Tecnica e allenamento

Nell'arrampicata lo sforzo fisico è discontinuo, alternato da movimenti morbidi di resistenza a movimenti più dinamici di forza. Generalmente il primo approccio alla tecnica avviene tramite amici più esperti che ti illustrano come usare mani e piedi, secondo il loro stile. La tecnica e l'allenamento in arrampicata è qualcosa di molto più complesso del semplice "saper usare mani e piedi", i fattori in gioco sono: sviluppo muscolare e tendineo, conformazione fisica, coordinamento motorio, equilibrio fisico e mentale.

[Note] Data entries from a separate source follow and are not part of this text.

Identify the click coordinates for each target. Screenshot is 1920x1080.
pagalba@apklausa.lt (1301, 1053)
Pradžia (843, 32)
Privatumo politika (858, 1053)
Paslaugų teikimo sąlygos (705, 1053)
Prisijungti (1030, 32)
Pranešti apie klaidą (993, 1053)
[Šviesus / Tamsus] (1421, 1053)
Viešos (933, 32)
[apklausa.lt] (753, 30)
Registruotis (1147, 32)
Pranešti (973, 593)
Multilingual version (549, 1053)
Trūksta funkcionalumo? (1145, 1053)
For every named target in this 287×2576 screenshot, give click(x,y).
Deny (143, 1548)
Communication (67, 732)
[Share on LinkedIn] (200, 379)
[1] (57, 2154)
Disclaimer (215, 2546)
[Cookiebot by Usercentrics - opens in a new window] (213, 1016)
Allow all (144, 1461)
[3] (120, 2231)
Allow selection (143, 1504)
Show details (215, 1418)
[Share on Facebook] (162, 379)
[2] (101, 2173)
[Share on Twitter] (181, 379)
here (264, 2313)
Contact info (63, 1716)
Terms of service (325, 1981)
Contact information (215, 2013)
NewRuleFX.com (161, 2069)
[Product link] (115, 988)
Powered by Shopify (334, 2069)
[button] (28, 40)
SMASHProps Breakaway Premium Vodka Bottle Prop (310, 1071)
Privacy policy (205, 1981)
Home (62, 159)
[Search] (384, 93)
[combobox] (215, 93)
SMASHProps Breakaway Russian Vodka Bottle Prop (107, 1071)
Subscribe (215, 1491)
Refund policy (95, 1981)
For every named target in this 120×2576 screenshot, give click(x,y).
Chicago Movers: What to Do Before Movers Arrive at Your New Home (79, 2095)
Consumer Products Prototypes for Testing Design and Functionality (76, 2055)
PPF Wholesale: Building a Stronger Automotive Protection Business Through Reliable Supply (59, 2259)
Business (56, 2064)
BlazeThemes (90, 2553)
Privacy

La prima buona regola da osservare è la calma. Se non hai mai arrampicato è bene iniziare con calma; prima di ogni sessione di arrampicata fai un po' di riscaldamento e soprattutto non fare movimenti troppo duri. Esagerare nei movimenti duri è pericoloso! perchè il sistema muscolare e tendineo non è ancora sviluppato adeguatamente per gli soforzi richiesti in arrampicata. I tendini in particolare sono molto delicati e impiegano molto più tempo a svilupparsi e rinforzarsi rispetto ai muscoli. Quindi è meglio procedere gradualmente e con calma, piuttosto che procurarsi tendiniti e dover rimanere fermi per mesi.

Schemi motori

La prima volta che ti muovi sulla parete applichi lo schema motorio base dell'arrampicata, lo stesso che utilizzi per esempio per salire una scala a pioli molto verticale, o quando provi a salire su un albero. Questo schema motorio però non è efficiente per il free climb, quindi occorre ristrutturarlo disimparando e imparando nuovamente da zero. Muoversi nel mondo verticale significa muovere tutto il corpo, braccia, gambe, mani, piedi, busto, bacino e bisogna anche imparare che mani e piedi si utilizzano in più modi: per esempio i piedi non solo si appoggiano, ma possono anche agganciare di tallone o di dorso. Uscire da uno schema motorio di base per acquisirne uno più complesso lo si fa con la pratica e la voglia di provare e sperimentare.

Movimenti e posizioni

La parete può presentare un'infinita di caratteristiche da affrontare e sfruttare. Arrampicando decidi cosa muovere e come muoverti; le decisioni le prendi "leggendo la via". Con lettura della via si intende la capacità di previsione del movimento, quindi di trovare la soluzione (espressa nel movimento) che porterà il tuo corpo a salire. Nella lettura della via l'esperienza è fondamentale, ma è bene anche dotarci di un "vocabolario" di movimenti e posizioni da utilizzare per iniziare a muovere il corpo in modo coordinato ed economico. Poi, con l'esperienza, si lascia spazio anche alla creatività di soluzioni di movimento.

Posizioni fondamentali

Le braccia sono le prime a stancarsi! sicuramente hai già provato la sensazione di irrigidimento muscolare degli avambracci: semplicemente ti sei "acciaiato". Per evitare di stancare subito le braccia è bene abituarsi da subito a lavorare il più possibile a braccia distese, quindi cercare quegli appigli che permettono di tenere il braccio disteso.

Le gambe servono per spingere e salire, evita quando puoi di trazionare sulle braccia. Bisogna inoltre ottimizzare l'appoggio del piede tenendo i talloni bassi e appoggiando esclusivamente l'avampiede. Il piede deve essere sempre libero di ruotare a destra e sinistra facendo perno sulla punta.

Nella progressione è fondamentale muoversi con movimenti economici a livello energetico. Meno forza sprechi e più a lungo puoi rimanere in parete. La distribuzione dell'equilibrio gioca un ruolo importantissimo, quindi ricorda di usare il bacino per far cadere il baricentro all'interno dei piedi, o in ogni caso per scaricare il maggior peso possibile sui piedi. La posizione fondamentale per usare correttamente il peso e il baricentro è chiamata "triangolo".

Tecniche base di progressione

Dopo aver sperimentato le posizioni fondamentali si può passare alle tecniche base di progressione: triangolo base, spostamento verticale, spostamento orizzontale, spostamento con aderenza, mano-piede, cambio mano, cambio piede, caricamento rovescio, dulfer e opposizione, incastro, lolotte, tallonaggio e uncino.

NOTE: la legge italiana riserva la prerogativa dell'insegnamento outdoor delle tecniche di arrampicata alle guide alpine, a livello professionale, e alle Scuole del CAI a livello non professionale. In questa pagina si vogliono illustrare gli aspetti della tecnica di arrampicata e dei possibili metodi di allenamento.